What happens if you skip the permit (and you needed one)
- Stop-work order and $500–$5,000 in fines per day of unpermitted work in Camarillo; city can demand removal of the entire structure and lien the property for demolition costs ($15,000–$50,000+).
- Title insurers will not insure the property until the unpermitted ADU is removed or a retroactive permit is obtained; any sale or refinance is blocked until resolved.
- Lender will deny construction loan or refuse to fund a mortgage on a property with undisclosed unpermitted living space; refinancing is impossible without city sign-off.
- Neighbor can file a code-violation complaint; city will issue citation, and you cannot legally rent the unit or claim it as living space on any document (income tax, equity line, sale disclosure).
Camarillo ADU permits — the key details
California Government Code 65852.2 and the follow-up law AB 881 (effective January 2020, amended 2021) mandate that Camarillo allow ADUs on any single-family residential lot, even in single-family zoning, with minimal constraints.

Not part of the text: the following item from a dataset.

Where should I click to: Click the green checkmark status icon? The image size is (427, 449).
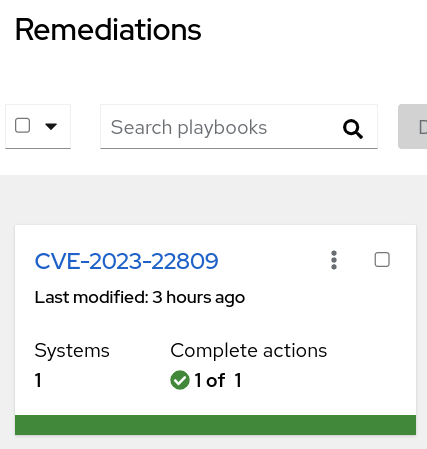(x=180, y=380)
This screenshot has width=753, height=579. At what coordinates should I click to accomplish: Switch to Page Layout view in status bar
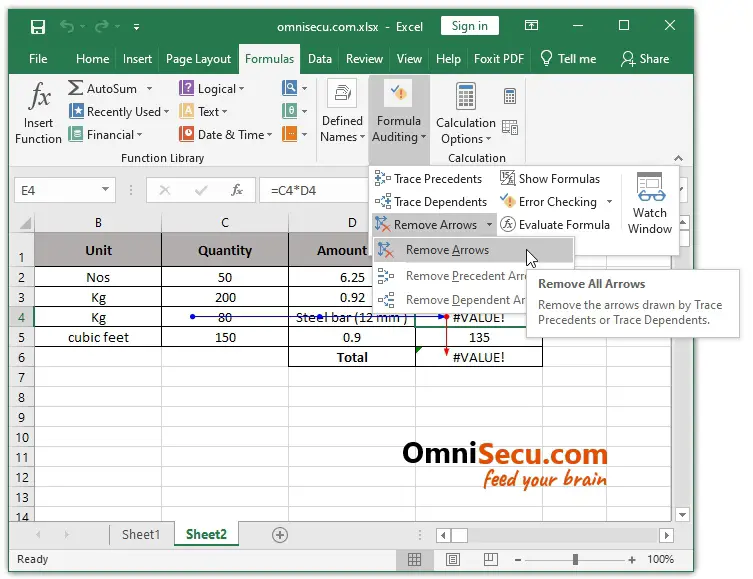[453, 560]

The state law overrides Camarillo's local municipal code wherever conflict occurs. Detached ADUs can be up to 1,200 square feet (or 50 percent of the primary dwelling footprint, whichever is smaller — IRC R501.2 applies to foundation design for detached units). Garage conversions (including above-garage units) can be up to 850 square feet. Junior ADUs (sharing a kitchen with the primary dwelling) can be up to 500 square feet. The city cannot require off-street parking if the lot is within a half-mile of public transit, and even if parking is mandated, one space per unit is the cap (far lower than single-family garage requirements). The critical advantage: Camarillo is required by state law to approve any ADU application that meets the state checklist within 60 days of a complete application, and it cannot impose architectural review, design committees, or neighborhood compatibility conditions that exceed those placed on the primary dwelling. This means no city council hearing, no variance, no appeal — just plan review and building permit.

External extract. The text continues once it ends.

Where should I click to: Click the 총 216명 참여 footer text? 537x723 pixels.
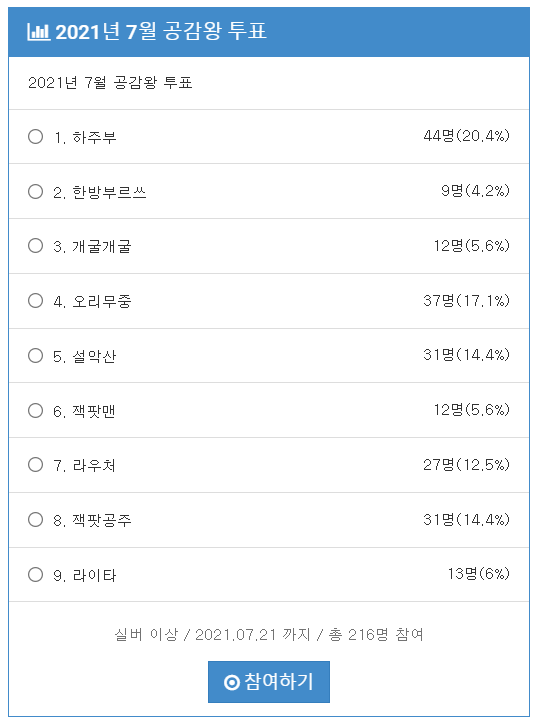click(x=376, y=635)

Camarillo's specific ADU ordinance (Municipal Code Chapter 25, regularly updated to track state changes) clarifies setback requirements: detached ADUs must be set back 5 feet from the side property line and 10 feet from the rear — significantly lower than single-family setbacks of 25 feet side and 40 feet rear. Owner-occupancy is no longer required by state law; either the owner or the tenant can occupy the main house, and the ADU can be rented independently. Camarillo does not impose affordability-deed restrictions on ADUs (unlike some California cities that still try), so you can charge market rent. The city's permit application requires a site plan showing the main dwelling, the ADU footprint, setbacks, parking (if required), utility locations, and egress windows (IRC R310.1 mandates operable windows or doors for every bedroom and habitable space — minimum 5.7 square feet of net opening area, minimum 20 inches wide and 24 inches tall for bedroom egress). For detached ADUs, you must show foundation type (slab-on-grade is typical; frost depth in Camarillo coastal area is negligible, but eastern mountain zones can reach 12-30 inches — the city will flag this if applicable to your lot).

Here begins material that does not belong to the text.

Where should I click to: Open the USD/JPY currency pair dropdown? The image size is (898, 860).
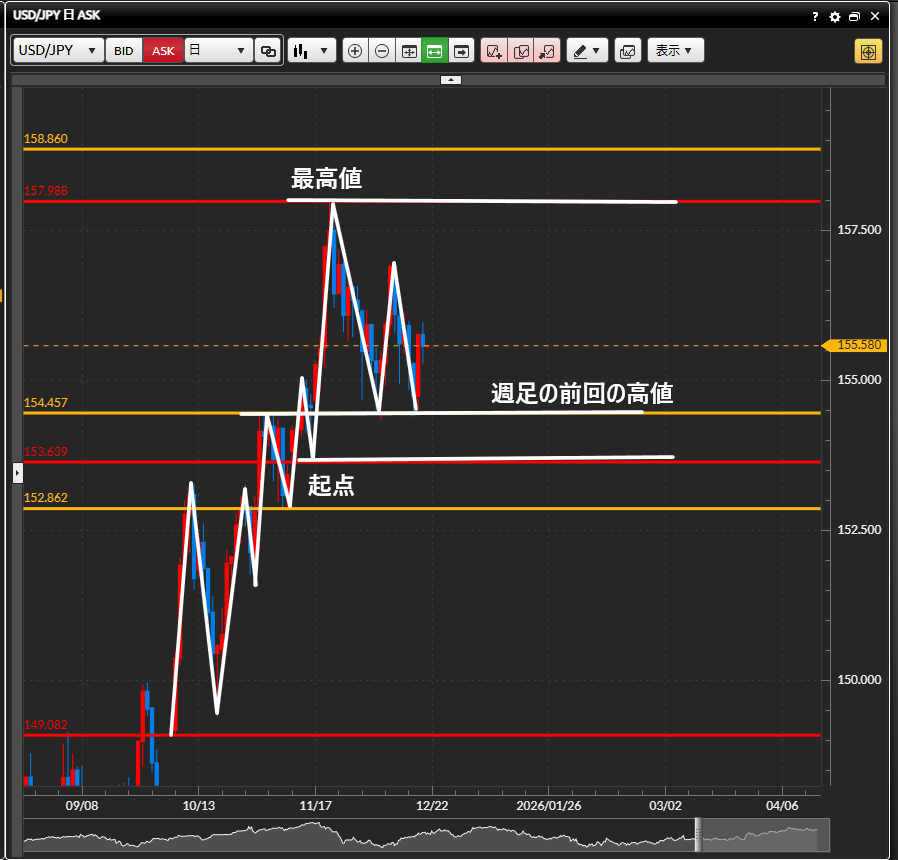coord(58,50)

Permit fees in Camarillo run approximately $3,000–$8,000 for an 800-square-foot detached ADU (plan review, building permit, and administrative costs). Impact fees (fire, water, sewer, roads) add another $2,000–$6,000 depending on unit size and service areas. School impact fees are typically waived for ADUs in California (no new residents added, no increase in household count). The city charges plan review at roughly $65–$85 per hour, capped at $2,000–$3,000 for most ADU projects; expect 2-4 weeks for initial plan review if the application is complete. Camarillo's Building Department permits ADU applications online (through the city's permit portal at the Camarillo Community Services website) and over-the-counter at the Camarillo Permit Center (City Hall, 2075 Las Posas Road, Camarillo, CA 93010). Owner-builder status is allowed for detached ADUs under California Business & Professions Code § 7044, but electrical and plumbing work must be performed by licensed C-10 (electrical) and C-36 (plumbing) contractors, or you must pass the city's owner-builder electrical and plumbing exams (rarely done).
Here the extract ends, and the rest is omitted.